Jederzeit ein frisches Windows

In der Pro-Version von Windows 10 gibt es seit dem Mai 2019-Update (Build 1903) auch eine Sandbox: Wie sie funktioniert und was man als Nutzer davon hat.

Mit dem Windows-Update vom Mai 2019 (Build 1903) hat Microsoft eine Sandbox in Windows eingebaut. Ich habe sie im Video (siehe Baby steps oder Riesenschritte?) erwähnt – aber nicht ausführlich vorgestellt. Sie hatte damals ein Problem, das ich nicht übersehen konnte: Sie hat nämlich nicht funktioniert. Bei deutschsprachigen Windows-Installationen hat sie eine Fehlermeldung angezeigt.

Neulich hielt ich die Zeit für gekommen, um nachzusehen, ob diese Sandbox inzwischen funktioniert. Und in der Tat: Sie startet brav auf.

Das ist eine gute Sache. Die Sandbox erhöht die Sicherheit beträchtlich – gerade für Leute, die ab und zu fragwürdige Dinge tun. In den Bereich fällt das Anklicken seltsamer Links, das Installieren fragwürdiger Programme oder das Öffnen von Dokumenten aus unbekannter Quelle.

Die Quarantäneumgebung für Windows

Solcherlei Dinge tut man am besten nicht in seiner angestammten Arbeitsumgebung, sondern in einer Art Quarantäne. Ich empfehle für solche Zwecke auch gerne eine virtuelle Maschine (siehe Virtuell ist essenziell oder, für den Browser, Das Gegenteil vom Internet Explorer). Aber dieser Weg hat zwei Nachteile: Erstens ist die Installation anspruchsvoll. Und zweitens muss man auch die virtuelle Maschine pflegen und zum Beispiel Updates einspielen.

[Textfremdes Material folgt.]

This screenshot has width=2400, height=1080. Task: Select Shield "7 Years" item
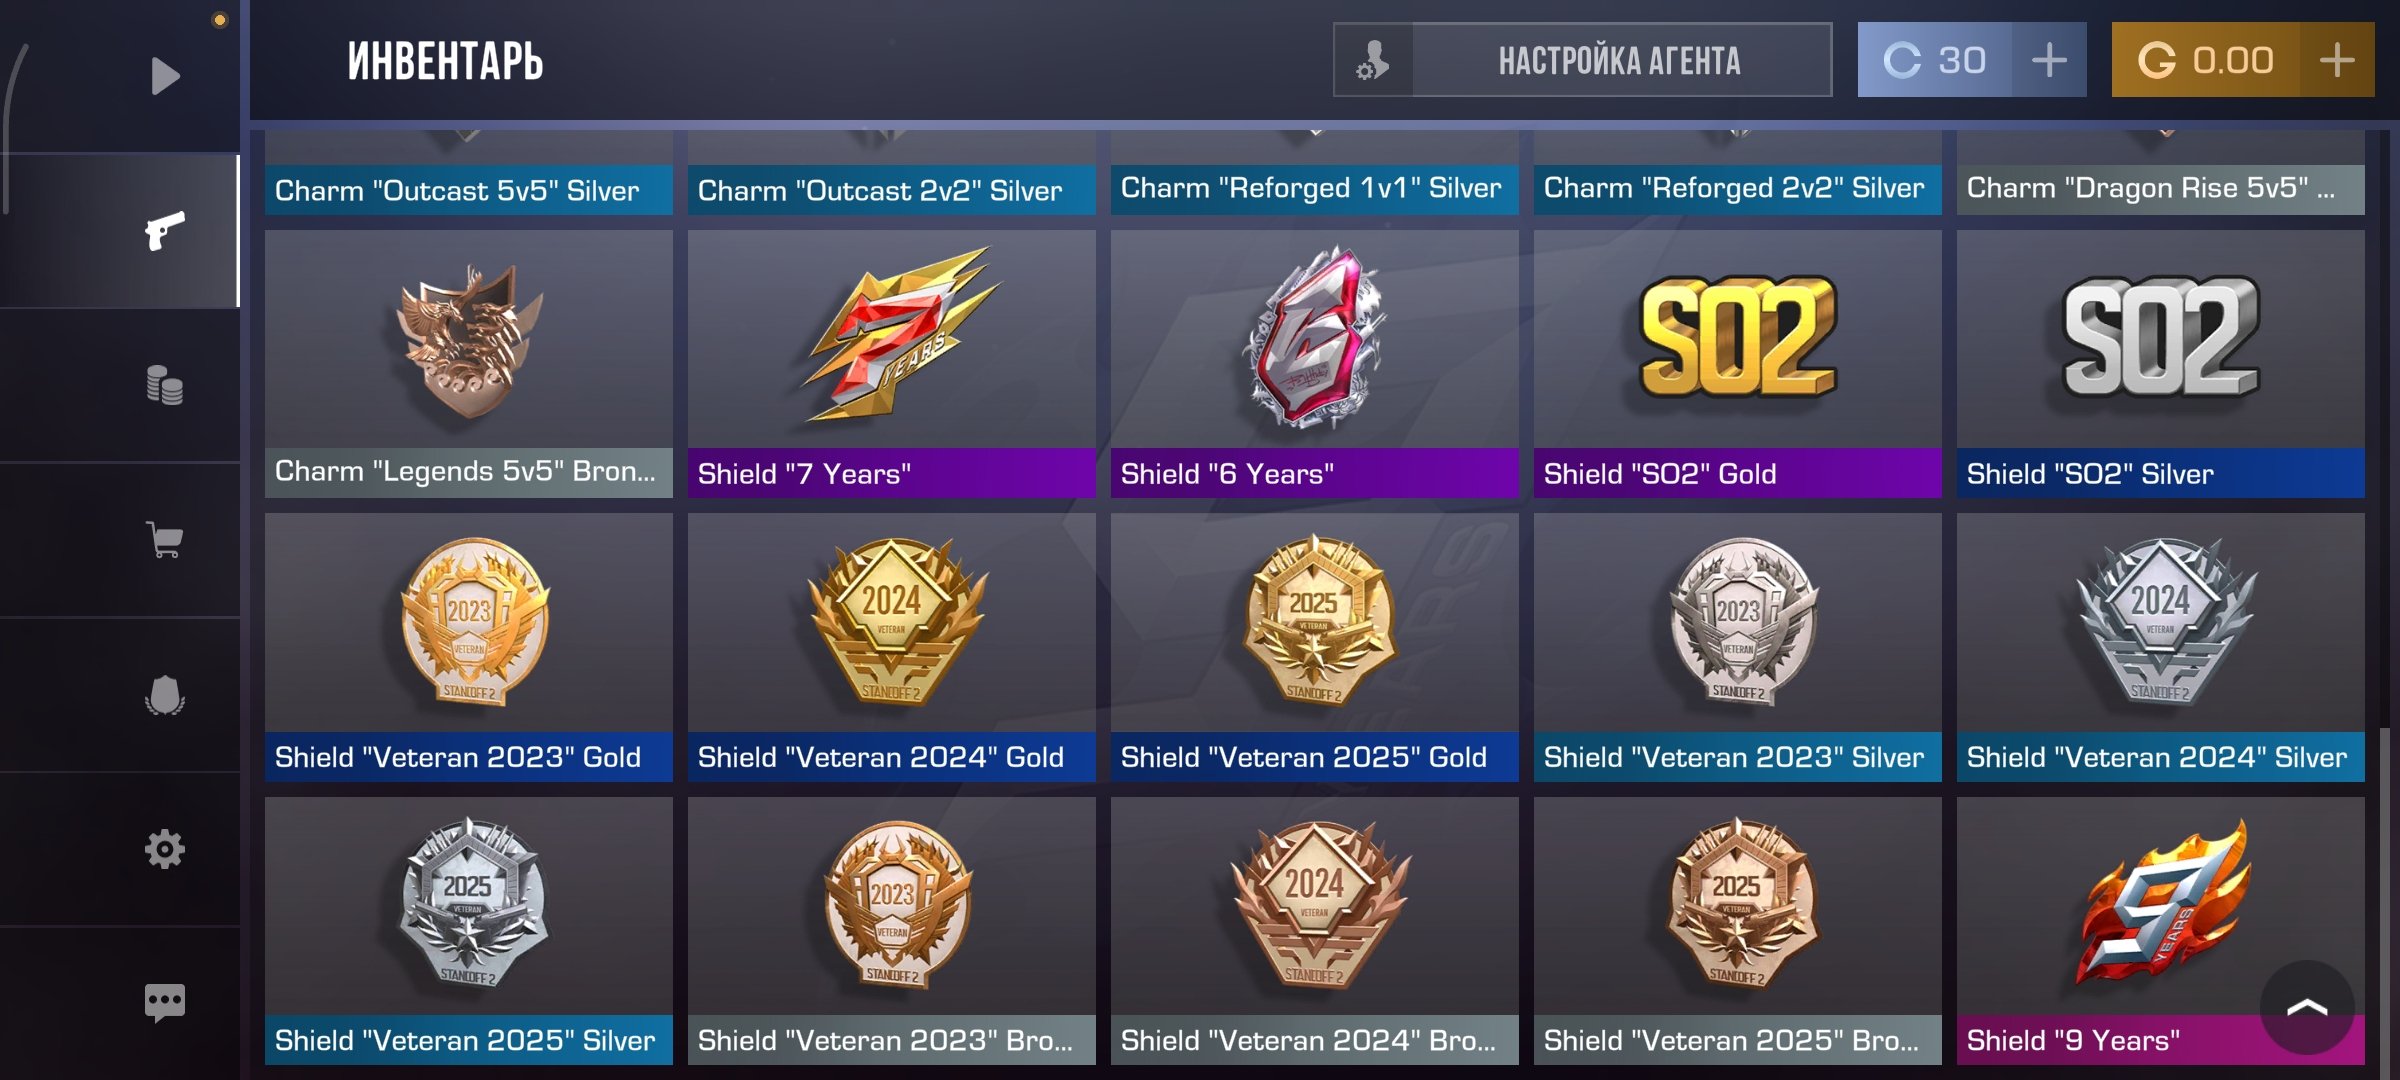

Die Sandbox ist pflegeleichter. Sie lässt sich leicht installieren – wie, erkläre ich gleich. Und sie bietet immer die aktuelle Version des Betriebssystems, wie es sich frisch installiert präsentieren würde.

Mit anderen Worten: Keinerlei Änderungen bleiben erhalten. Das hat den gewünschten Effekt, dass Schadsoftware keinen Schaden anrichten kann. Wenn man ein Programm ausprobiert und es nicht weiter benutzen möchte, muss man sich noch nicht einmal um die Deinstallation kümmern. (Wenn man es benutzen will, muss man sich aber die Mühe machen, es noch einmal «richtig» zu installieren.)

Nichts ist von Dauer

Die Flüchtigkeit aller Dinge in der Box hat den störenden Nebeneffekt, dass auch gewollte Anpassungen an der Konfiguration nicht von Dauer sind. Wenn man in der Sandbox mit der deutschschweizer Tastaturbelegung arbeiten will, muss man das bei jedem Start einstellen.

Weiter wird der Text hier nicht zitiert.